Cleaning up after a disaster isn’t cheap, as the Village of Cache Creek will tell you.
At the June 8 Council meeting, Acting Administrator Gayle Olson informed the councillors that their bank account is zero at the moment. The Village, however, has $1.3 million in mutual funds that it can access and she said she would be making a withdrawal this week to cover the bills that are pouring in.
Mayor John Ranta said the repairs to Stage Road will cost approximately $1 million and Old Cariboo Road, about $350,000. The Village is also paying contractors to clean, sweep and repair as needed. He estimated that it would cost the Village $1.9 million altogether to repair its infrastructure.
“Recoverable costs will fall short by 20 percent,” he said, noting that disaster assistance only covers up to 80 per cent, “or $400,000. We’ve told them that represents more than one year’s residential tax charges, so it will set us back a bit.”
He said the Village couldn’t raise taxes to make up the shorfall, not after what the residents have been through, so they may have to dip into its Landfill Legacy Fund to pay for the remainder of the repairs, or it could recover the costs over a longer perior of time.

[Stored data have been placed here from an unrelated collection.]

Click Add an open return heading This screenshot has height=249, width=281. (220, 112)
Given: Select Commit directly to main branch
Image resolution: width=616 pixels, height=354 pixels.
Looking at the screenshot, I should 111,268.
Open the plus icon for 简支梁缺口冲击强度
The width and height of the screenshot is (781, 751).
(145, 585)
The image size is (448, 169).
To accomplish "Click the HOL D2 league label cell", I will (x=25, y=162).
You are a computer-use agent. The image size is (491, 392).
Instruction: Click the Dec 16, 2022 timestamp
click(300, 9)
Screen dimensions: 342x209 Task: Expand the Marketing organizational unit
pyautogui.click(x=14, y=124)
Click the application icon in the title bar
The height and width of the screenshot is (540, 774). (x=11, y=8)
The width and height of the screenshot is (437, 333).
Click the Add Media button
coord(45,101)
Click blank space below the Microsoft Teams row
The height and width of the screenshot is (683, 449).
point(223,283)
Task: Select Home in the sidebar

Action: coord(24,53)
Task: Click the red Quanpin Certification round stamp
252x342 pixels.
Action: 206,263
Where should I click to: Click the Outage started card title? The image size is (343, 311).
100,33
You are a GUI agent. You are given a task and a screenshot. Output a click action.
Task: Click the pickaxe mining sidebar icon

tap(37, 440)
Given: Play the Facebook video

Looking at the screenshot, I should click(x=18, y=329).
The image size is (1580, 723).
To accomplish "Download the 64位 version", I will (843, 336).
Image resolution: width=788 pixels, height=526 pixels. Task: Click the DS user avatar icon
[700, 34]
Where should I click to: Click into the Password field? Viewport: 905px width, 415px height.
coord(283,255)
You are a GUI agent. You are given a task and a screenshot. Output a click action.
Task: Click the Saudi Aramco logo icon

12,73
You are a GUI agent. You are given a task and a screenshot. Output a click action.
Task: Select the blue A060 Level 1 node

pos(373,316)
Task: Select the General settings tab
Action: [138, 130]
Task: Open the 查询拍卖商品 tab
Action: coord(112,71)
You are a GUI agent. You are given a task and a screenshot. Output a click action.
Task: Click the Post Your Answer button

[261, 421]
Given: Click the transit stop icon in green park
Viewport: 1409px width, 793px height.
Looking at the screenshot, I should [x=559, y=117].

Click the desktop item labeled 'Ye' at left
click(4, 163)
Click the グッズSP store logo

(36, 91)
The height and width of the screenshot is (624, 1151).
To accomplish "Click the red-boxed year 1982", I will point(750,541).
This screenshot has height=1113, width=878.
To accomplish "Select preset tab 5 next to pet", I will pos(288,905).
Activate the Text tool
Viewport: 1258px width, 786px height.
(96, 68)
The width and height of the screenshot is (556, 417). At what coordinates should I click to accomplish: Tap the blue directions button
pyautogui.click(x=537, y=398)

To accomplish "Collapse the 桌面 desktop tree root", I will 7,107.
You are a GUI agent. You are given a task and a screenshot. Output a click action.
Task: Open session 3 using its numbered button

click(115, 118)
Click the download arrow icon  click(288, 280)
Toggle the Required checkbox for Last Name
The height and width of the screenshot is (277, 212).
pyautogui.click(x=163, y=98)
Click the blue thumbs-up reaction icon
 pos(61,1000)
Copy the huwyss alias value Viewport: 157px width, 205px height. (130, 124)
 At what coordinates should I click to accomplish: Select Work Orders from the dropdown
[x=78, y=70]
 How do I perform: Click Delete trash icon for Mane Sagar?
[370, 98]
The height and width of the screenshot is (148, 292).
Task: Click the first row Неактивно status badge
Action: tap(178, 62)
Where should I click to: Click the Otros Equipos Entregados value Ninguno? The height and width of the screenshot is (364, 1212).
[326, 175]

“It remains to be seen,” he said.
Coun. David Dubois asked if the standard bid process applied for contractors doing the clean up work.
The mayor replied that the acting administrator, through consultation with Public Works foreman, hired a local Cache Creek contractor for the initial work.
“We’ve made it known to contractors that we’re paying Blue Book rates,” said Olson.
Blue Book rates for construction and clean up work are used by the provincial government.
The Village is hiring a sweet sweeper to go over the streets again this week, and is consider how to clean the debris out of the creek, from near Brookside Campground to the river.
“I’m delighted with the progress we’ve made to date” with the cleanup Mayor Ranta stated after the meeting.
He said he felt badly for those who had been devastated by loss of their possessions and homes, but “the resilience of the community is demonstrated every single day” as neighbours help neighbours and help comes in from around the province.